Memoires and Musings

Monday, March 30, 2015





New York...

I wonder why it makes me feel so nostalgic...

so dreamy...


As I've mentioned before, I recently bought (or was bought) a two story loft in New York right dead center in SoHo, which in my opinion is probably one of the best things I've done in a long time. I have always loved New York; spending late nights at gallery openings when I was fronting my first Dollywood project Muse Magazine to shopping up and down 5th avenue for designer vintage. New York has been good to a lot of us, but it isn't without it's somewhat bad memories as well. It was also the first place that I was turned down for a job to work at the then media behemoth Medoll Memoires by Aislin Rane Victory, who then was working for Isabella Arci and Noelle Page respectively.




 I'm sure that my being rejected then was some of my fault; I was a young up start writer who turned in a 5 paragraph (I know, 5 paragraphs?
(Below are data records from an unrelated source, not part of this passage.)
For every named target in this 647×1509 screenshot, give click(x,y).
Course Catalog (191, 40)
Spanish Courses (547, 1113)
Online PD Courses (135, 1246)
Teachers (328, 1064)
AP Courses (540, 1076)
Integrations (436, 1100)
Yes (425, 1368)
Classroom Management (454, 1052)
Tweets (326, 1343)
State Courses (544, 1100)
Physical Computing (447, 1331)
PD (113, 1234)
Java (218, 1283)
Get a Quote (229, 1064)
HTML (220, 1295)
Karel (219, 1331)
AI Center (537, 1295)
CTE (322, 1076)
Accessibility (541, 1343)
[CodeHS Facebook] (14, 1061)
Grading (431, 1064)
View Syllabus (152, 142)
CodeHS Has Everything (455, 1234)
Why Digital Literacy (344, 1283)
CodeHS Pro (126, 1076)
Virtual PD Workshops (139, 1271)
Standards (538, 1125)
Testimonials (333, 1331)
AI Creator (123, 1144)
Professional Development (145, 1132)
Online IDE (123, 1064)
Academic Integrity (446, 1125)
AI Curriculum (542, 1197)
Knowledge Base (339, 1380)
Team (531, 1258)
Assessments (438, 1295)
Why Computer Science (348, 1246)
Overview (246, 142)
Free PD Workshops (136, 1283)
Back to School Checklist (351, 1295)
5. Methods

That's so menial) editorial on Dollywood's crisis over fame and success. I have to admit, even though I was so gung-ho about not being classified as an elite, I was still trying to have a career among them... but at the same time, I can't help but feel that at that moment Aislin was trying to keep me back from having some success. Nothing comes easy, however, and as that was one of the many hurdles I had to jump over to make it, it happened here in New York. Even after I'd been robbed, I reached out with no reply from the same blogger who had me on their friend's list for months even though we'd never engaged in a real conversation other than that of me being interviewed about my reality show The Dollywood Socialite... with chasing after elitism, I found myself being rejected. I wonder how many young socialites now are feeling the same way. Can I get a raise in hands?



But of course, even some things come to an end....
some people just aren't really your 'best friends' and nor are you. We have to face that in our lives, you see, parting ways with those you call acquaintances and those who choose to know you for when it's right. In no way am I calling anyone opportunistic, but sometimes you just have to wonder...

With MDM gone but not forgotten, I wonder sometimes about how opportunity is fleeting, how the ones who were once on top fall off the face of the Earth and out of your connection.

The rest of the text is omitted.